The hangover of a Portland, Oregon winter melted under the California sun as we cruised toward the Laguna Seca Raceway in Monterey, home to the Subaru Sea Otter Classic, the unofficial but indisputable kickoff to the cycling season. Since its inception in 1991, the Classic has morphed from a small local bike race to an international attraction, hosting over 10,000 athletes and 65,000 fans to become the world’s ultimate multi-day cycling festival.
Dreamed up by retired Marine Frank Yohannan, the Classic’s first races were held in early April 1991 under the moniker Leguna Seca Challenge. A total of 350 competitors showed up to compete in two main events—both mountain biking—convincing Yohannan that his efforts weren’t in vain. The event blossomed and two years later earned its current namesake thanks to the adorable little creatures that pepper the area’s coastline. Now, 20 years down the line, Yohannan still acts as president and CEO of his event and is more excited than ever about its reach.

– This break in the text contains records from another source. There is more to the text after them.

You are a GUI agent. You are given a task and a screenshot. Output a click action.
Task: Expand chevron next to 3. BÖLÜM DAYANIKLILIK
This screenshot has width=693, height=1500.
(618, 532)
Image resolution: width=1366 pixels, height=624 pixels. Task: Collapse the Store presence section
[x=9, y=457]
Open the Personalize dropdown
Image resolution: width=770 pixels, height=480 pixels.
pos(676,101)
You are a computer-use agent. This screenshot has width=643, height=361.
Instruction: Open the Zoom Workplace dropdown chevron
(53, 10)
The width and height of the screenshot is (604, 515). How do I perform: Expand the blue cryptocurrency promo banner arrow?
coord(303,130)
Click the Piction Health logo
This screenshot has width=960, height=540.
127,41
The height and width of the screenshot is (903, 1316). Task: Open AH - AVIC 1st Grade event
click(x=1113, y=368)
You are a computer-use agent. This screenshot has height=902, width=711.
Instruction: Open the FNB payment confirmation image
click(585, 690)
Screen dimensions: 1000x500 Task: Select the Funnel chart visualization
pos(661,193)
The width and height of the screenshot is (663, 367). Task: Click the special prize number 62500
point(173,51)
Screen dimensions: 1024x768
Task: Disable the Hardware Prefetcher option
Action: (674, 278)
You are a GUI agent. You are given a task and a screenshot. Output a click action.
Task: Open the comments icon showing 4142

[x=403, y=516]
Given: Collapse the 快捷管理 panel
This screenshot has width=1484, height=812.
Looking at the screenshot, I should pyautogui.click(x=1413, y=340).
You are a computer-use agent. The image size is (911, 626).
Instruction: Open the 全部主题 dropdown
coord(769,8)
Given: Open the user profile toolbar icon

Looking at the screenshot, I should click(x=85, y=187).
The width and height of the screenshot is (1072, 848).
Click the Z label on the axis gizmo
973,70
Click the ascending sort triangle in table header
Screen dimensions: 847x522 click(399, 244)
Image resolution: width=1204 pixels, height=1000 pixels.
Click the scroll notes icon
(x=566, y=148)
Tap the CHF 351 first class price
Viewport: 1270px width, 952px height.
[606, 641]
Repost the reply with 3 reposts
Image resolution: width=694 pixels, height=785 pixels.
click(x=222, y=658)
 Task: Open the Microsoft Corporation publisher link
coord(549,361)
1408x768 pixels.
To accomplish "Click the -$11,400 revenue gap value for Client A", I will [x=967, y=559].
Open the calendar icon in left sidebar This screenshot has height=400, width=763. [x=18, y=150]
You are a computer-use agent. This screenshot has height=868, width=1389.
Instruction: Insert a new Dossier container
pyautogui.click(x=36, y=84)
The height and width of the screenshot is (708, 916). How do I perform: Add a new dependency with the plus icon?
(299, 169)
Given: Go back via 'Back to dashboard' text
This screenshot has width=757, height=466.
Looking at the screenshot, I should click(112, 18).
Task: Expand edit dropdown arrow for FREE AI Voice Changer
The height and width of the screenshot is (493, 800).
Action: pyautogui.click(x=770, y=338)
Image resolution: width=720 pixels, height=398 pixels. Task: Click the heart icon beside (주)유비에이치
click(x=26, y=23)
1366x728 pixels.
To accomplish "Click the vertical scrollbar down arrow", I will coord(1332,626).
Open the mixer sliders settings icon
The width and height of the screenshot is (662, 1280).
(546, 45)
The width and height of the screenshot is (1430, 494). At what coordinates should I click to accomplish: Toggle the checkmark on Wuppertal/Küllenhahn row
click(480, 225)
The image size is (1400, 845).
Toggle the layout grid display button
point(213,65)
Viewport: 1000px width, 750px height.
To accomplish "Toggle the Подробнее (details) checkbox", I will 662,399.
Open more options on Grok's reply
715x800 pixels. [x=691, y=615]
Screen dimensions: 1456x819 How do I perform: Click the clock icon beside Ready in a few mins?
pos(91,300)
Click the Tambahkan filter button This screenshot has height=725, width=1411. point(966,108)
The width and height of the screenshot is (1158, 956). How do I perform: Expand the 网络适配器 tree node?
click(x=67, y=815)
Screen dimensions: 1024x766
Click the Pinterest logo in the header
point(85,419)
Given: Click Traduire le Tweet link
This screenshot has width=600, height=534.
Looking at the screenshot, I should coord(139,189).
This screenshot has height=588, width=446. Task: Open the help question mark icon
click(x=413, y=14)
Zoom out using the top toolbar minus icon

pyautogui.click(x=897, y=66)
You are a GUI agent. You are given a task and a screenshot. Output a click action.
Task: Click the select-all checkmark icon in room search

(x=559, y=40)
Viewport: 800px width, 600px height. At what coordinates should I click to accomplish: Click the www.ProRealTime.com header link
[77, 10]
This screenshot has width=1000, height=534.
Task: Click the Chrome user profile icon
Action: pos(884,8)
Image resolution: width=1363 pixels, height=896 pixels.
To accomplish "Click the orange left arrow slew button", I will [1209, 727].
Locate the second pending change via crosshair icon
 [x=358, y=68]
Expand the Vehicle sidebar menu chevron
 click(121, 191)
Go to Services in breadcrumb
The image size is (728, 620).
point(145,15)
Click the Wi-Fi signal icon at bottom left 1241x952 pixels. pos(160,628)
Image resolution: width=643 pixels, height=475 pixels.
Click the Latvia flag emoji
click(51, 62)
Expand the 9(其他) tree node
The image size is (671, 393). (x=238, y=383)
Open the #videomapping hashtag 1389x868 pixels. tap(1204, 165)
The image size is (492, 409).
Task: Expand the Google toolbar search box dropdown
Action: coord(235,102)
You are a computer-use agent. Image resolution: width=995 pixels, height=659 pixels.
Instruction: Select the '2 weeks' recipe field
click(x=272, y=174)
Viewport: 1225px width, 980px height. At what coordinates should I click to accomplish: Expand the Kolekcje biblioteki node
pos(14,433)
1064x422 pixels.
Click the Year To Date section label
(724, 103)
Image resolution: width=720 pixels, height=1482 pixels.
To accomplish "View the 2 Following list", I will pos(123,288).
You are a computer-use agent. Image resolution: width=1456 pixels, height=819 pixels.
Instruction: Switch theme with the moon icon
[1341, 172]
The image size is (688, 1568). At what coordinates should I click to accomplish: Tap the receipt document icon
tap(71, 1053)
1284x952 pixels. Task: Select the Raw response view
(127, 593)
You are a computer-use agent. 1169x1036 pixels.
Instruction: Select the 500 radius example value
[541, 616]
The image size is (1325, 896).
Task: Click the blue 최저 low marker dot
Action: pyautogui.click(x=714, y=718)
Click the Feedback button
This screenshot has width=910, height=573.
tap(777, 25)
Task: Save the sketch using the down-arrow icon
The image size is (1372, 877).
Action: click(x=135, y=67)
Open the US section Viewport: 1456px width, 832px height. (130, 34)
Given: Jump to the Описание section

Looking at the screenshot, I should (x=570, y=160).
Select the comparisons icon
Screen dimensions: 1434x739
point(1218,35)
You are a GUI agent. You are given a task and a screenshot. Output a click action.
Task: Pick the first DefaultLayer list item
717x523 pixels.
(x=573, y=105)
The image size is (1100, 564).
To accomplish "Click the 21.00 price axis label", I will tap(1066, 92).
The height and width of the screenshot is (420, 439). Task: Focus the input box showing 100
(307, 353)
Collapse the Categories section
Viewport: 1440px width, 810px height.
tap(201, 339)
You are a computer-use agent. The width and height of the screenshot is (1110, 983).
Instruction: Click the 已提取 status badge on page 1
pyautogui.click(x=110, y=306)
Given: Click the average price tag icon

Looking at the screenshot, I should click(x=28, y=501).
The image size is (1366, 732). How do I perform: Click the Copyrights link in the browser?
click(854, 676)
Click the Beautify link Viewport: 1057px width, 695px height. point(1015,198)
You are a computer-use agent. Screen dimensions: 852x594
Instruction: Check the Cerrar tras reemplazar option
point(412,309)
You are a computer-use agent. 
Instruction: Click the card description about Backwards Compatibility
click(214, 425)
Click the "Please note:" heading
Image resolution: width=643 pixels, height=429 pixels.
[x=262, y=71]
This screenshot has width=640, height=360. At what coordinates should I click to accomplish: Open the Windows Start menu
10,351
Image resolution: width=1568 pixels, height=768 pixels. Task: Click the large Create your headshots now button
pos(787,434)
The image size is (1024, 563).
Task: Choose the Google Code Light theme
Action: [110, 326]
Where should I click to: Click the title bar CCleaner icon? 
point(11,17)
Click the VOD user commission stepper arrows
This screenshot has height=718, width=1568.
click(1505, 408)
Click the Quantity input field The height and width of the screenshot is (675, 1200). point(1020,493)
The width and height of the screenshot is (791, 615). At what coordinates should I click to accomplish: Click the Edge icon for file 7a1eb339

“There’s still a lot of opportunity for us to expand and try new disciplines,” he told BikeRumor. And he doesn’t seem to be slowing down, with dates being locked-in for future events all the way out to 2019.
Miles of rolling hills and bucolic scenery passed by until we found ourselves parked at the Raceway’s entrance. The grounds were filling up quickly. Shaved-leg roadies, scruffy mountain bikers, and hordes of grizzled hipsters with drivetrain tattoos streamed in and headed toward the track. The excitement was palpable. Some of the greatest names in cycling history, from John Tomac to Ned Overand to Susan DeMattei have made the pilgrimage to Sea Otter and we all knew there was good chance we’d get to glimpse one of our cycling heroes.
This year, 27 races over the course of four days were scheduled to occur, including a handful of pro-level events for the viewing pleasure of the crowds. The races revolved like minute hands around hundreds of vendors who made up the guts of the event. They displayed sneak peaks of upcoming products, chatted with passersby, and sold difficult-to-obtain goods—often discounted—much to the delight of dedicated gearheads. It was a bike-lover’s paradise.
As we wound our way into the Expo area, the air was abuzz with the hum of bicycle hubs. It was a takeover of epic proportions and the theme was human-powered. If folks weren’t pedaling a bike there was a good chance they were pushing one alongside, ready to hop on and ride to the next big act at a moment’s notice. There were pump tracks for the young, and young-at-heart, kickers for the vertically inclined, asphalt for the speed freaks, and a cyclocross course winding through the middle of it all for the confused.
A day slipped by and still I hadn’t made a connection with a star, but what really mattered was the grin on my face. I realized that Sea Otter had become the carnival-like festival it is today solely for the love of bikes. Like Kevin Costner in Field of Dreams, Yohannan had only to provide the framework for the concept while a collective conscious solved the rest. So, next Spring, when you point the cockpit of your trusty steed in a southerly direction and begin to pedal, or you book a trip to California’s coast for what seems like no apparent reason, don’t be surprised if you end up winding your way toward the mother lode of two-wheel awesomeness, because The Sea Otter Classic is here to stay.